5  創価中学・高等学校 第十八回栄光祭〈昭和60年7月17日〉
 知性と情熱が未来の財産
 皆さんの心清らかで、生き生きとした演技に接し、私は創立者として、まことに心満たされた思いがします。
 諸君にも、いい格好をしたいとか、恋愛をしたいといった気持ちもあると思う。しかし、それらの誘惑に負けて、人生の大切な時期を無為に過ごしてはなりません。
 時が来なければ、花は咲かないし、また、果実も実らないものです。長い人生には、順序をふまえたリズムというものがあることを知っていただきたいのです。
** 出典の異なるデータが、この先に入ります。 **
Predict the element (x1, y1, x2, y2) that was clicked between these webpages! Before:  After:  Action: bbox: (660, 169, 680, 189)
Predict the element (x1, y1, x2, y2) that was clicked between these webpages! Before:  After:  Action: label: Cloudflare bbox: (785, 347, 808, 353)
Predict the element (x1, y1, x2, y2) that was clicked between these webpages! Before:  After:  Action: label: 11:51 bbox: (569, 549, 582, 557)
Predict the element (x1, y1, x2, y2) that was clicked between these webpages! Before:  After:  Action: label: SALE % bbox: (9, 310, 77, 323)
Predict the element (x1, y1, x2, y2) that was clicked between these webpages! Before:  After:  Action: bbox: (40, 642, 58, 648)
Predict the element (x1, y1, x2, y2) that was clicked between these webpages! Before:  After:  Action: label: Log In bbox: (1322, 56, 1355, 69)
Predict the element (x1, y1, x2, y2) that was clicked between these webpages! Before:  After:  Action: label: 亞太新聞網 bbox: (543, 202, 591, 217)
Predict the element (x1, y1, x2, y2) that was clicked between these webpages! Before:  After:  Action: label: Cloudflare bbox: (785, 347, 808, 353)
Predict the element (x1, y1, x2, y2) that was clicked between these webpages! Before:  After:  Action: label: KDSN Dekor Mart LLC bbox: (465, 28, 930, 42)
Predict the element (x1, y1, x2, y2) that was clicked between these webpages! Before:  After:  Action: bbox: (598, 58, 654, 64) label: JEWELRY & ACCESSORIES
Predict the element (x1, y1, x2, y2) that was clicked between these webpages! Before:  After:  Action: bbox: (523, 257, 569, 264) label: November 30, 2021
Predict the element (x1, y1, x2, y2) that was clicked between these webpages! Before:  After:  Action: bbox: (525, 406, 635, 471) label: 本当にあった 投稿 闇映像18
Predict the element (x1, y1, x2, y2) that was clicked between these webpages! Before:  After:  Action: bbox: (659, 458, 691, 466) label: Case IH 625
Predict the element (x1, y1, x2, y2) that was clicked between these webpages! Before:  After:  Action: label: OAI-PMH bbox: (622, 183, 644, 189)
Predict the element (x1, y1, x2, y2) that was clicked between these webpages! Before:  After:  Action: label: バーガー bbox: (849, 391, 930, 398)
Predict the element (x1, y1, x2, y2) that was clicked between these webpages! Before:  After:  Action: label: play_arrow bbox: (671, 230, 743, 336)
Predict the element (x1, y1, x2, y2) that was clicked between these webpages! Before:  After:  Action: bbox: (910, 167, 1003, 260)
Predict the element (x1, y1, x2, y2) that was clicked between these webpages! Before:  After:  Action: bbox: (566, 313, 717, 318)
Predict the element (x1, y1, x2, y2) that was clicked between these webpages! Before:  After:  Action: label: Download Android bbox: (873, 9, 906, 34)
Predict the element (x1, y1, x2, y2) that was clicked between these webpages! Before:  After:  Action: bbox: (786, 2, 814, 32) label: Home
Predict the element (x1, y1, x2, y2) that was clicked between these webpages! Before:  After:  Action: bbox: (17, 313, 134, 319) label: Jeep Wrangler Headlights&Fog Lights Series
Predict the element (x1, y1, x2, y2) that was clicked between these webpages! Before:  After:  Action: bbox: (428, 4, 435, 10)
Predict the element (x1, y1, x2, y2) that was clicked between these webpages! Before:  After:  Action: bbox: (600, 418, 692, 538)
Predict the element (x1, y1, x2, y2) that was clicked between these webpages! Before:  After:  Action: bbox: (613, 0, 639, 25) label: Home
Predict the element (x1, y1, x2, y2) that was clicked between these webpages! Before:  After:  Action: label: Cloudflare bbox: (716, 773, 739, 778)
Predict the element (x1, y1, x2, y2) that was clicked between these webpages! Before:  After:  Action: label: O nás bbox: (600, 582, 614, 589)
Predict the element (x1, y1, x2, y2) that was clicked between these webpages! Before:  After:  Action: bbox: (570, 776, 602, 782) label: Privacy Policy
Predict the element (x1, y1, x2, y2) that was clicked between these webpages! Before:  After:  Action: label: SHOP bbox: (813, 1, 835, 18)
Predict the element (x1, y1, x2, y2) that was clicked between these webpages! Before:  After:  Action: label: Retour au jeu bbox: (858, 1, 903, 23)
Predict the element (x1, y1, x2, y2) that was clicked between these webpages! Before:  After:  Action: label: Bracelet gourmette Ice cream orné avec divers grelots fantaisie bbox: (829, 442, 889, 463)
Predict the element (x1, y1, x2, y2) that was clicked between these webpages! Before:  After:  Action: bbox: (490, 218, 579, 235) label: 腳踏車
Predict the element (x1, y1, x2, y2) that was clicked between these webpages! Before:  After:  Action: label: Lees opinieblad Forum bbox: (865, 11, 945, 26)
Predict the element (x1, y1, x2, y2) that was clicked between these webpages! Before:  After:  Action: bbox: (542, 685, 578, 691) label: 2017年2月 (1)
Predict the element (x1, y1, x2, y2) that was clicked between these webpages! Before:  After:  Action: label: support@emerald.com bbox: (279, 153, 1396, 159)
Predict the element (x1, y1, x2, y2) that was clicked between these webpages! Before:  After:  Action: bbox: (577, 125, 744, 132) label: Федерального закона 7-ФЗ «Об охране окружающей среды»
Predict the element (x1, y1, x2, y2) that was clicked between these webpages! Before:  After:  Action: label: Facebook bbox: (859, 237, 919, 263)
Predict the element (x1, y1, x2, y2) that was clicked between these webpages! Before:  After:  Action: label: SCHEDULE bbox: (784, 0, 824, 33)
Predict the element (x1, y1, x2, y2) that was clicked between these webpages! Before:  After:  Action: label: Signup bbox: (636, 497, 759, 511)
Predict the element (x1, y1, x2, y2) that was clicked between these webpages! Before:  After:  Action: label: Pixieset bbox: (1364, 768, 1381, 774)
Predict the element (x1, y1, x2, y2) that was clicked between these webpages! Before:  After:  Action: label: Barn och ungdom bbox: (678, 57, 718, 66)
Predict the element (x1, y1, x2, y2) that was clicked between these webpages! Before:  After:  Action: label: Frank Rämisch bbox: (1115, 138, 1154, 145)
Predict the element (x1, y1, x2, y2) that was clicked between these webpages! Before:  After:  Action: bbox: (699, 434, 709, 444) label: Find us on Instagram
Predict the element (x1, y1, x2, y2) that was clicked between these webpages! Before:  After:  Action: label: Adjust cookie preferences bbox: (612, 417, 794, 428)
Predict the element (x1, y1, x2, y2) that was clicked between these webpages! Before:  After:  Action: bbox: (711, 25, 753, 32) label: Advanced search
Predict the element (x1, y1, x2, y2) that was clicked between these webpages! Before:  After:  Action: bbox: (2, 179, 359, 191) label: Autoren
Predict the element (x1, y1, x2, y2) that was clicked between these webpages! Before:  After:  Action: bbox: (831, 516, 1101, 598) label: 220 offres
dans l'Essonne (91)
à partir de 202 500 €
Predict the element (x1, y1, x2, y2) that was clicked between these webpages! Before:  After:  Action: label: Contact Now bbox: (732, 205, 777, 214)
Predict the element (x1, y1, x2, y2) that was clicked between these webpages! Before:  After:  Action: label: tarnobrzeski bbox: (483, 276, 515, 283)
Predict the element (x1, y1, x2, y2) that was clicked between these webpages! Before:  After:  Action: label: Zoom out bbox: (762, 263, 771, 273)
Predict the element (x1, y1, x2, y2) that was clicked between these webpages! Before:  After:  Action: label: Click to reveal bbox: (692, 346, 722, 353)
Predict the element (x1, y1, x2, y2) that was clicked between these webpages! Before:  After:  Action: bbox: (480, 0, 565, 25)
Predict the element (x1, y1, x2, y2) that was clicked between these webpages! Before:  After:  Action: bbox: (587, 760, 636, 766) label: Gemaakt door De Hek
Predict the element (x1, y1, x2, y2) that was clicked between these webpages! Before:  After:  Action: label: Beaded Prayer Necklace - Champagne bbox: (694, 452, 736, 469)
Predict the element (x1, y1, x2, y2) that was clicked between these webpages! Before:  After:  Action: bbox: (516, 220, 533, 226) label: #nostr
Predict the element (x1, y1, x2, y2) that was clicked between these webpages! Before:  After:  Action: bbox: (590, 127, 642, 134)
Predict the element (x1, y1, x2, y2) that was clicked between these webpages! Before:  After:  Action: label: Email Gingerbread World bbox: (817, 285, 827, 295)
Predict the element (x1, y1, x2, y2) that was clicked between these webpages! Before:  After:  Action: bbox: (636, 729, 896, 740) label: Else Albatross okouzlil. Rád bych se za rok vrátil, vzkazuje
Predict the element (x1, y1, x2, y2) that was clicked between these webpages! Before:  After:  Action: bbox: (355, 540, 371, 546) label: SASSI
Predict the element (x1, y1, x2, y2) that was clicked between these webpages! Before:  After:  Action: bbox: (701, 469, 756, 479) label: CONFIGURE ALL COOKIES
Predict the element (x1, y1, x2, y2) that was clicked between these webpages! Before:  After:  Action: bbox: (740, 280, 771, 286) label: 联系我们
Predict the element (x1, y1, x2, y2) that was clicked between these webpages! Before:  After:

 諸君は今、人生の土台を築く時期におります。とくに、学問、勉学に励むべき、重要な時代にいるのです。青春の誘惑や、厳しい現実に流されて負けることなく、勉学の本分に徹した有意義な学園生活であっていただきたいと思います。
 中学、高校時代は、「知性」と「情熱」を将来のために、いわば「貯金」しておく時期です。この「貯金」が、いかに重要なものであるかは、時とともに、かならず明らかになっていくものです。
 いわゆる優等生が、「人生の優等生」であるとはかぎりません。もっとも大切なことは、日々の地道な努力を怠ることなく、少しずつでも自己を向上させていく、人間としての姿勢をもつことです。確固たる自分自身を築き、人生をどう開いていくかとの点に、教育の本義があると申し上げたいのです。
 栄光寮からはこれまでも、多くの優秀な若きリーダーが育っていきました。学園建設の所期の目的は、順調に達したといってよい。学園の輝ける伝統を、栄光寮の諸君が、さらにさらに発展させていっていただきたいものだと、私は念じております。
6  創価中学・高等学校 第十一回寮生・下宿生懇談会〈昭和60年9月13日〉
 心身を鍛え豊かな人間的成長を
 勉強は大切です。しかし、それだけでは、豊かな人間的成長ができない場合があります。ゆえにクラブ活動を通して、心身を鍛え、友情を培っていくことが、重要となるのです。勉強とクラブ活動の両面をやりきるなかに、人間的完成への道もあることを知ってほしいと思います。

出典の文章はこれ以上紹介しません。